• [Document passage]
= = = = = = =
If you are interested in trying out PGA contests on SuperDraft, we encourage you to check out our Free-to-access SuperDraft PGA optimizer, which will help you sort through the noise of projection players while also considering their multiplier projections.
Ok, Let’s Talk Augusta National
There are two coefficients that standout as our most valuable weights: strokes gained putting & strokes gained off the tee. Augusta gets a rap as being a “hard” course, however the data would suggest that it is a little bit harder than your average course (in that fantasy scoring is a bit below tour course average), but with only a 137 slope rating, there should be plenty of birdie opportunities for golfers this week, and it wouldn’t at all be surprising for some mid-tier golfer to make serious runs for top-10 finishes. Couple this with aforementioned importance of rostering a dark horse that is able to make it into the weekend and work his way inside the top 10 or 20 golfers, it is definitely a fine weekend to try to pick a few higher-multiplier plays and take shots on them (we’d recommend in either separate lineups or with only a couple deeper plays per lineup). If Dylan Frittelli (or whoever your favorite sleeper is) shows up with a hot putter & shoots 8-under for a top-10 finish, he is likely to be more of a GPP-winning requisite than a Masters-winning Bryson DeChambeau.
Golfers That Fit
Ryan Palmer (1.4x)
Palmer is a picture perfect fit for both Augusta & SuperDraft scoring in general. He is super consistent, what he lacks in tournament-winning upside he makes up for in missed-cut risk mitigation. That should play up on SuperDraft, and his 1.4x multiplier will give him some nice scoring pop. His strengths align perfectly with Augusta’s course profile – he has gained half a stroke per round putting & off the tee over the last 6 months, those metrics are good for 16th & 11th among this week’s field.
= = = = = = =
• [Supplied data]
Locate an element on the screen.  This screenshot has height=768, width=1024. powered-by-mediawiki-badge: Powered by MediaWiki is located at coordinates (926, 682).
= = = = = = =
• [Tasks to perform]
a - In the Augusta fantasy golf article, which two coefficients are named as the most valuable weights?
b - In the Augusta fantasy golf article, rewrite the paragraph beginning "Palmer is a picture perfect fit" as a short bulleted list that keeps its main facts.
c - Carry on with the Augusta fantasy golf article from its final sentence.

• [Numbered answers]
a - Strokes gained putting and strokes gained off the tee.

b -
- Palmer fits both Augusta and SuperDraft scoring.
- He is very consistent, and his low missed-cut risk makes up for limited tournament-winning upside.
- His 1.4x multiplier should give him extra scoring pop on SuperDraft.
- His strengths match Augusta's course profile. Over the last 6 months he has gained half a stroke per round putting and off the tee, which ranks 16th and 11th in this week's field.

c -
Patrick Reed (1.15x)
We’ve seen Reed don the green jacket before, and while he doesn’t come in with a ton of hype, we know he’s got the makeup to win at Augusta. His recent form is also in excellent shape for the course, nobody in the Masters field has gained more strokes putting (per round) over the past six months than Reed’s 1.05 SG Putt mark. He’s also hasn’t been terrible off the tee, gaining 0.22 strokes per round.
Viktor Hovland (1.15x)
Hovland has been ok putting as of late (+0.12 SG Putt over last 6 months), but he has really been awesome off the tee. Only Bryson DeChambeau has gained more strokes per round off the tee than Hovland’s +0.71 mark.
Jason Kokrak (1.35x)
Kokrak checks in as a “Ryan Palmer lite”. His strengths as of late have been a little more skewed towards putting, our data suggest a slight overweight towards driving. But at 1.35x Kokrak has some flaws, but has shown some seriously good form as of late in facets of the game that should play up at Augusta. His +0.58 strokes gained putting (per round) over the last 6 months is good for 10th in this week’s field, his +0.41 strokes gained off the tee is good for 15th in this week’s field.
This article expresses the personal views of the writer and does not reflect the view(s) of SuperDraft in any way.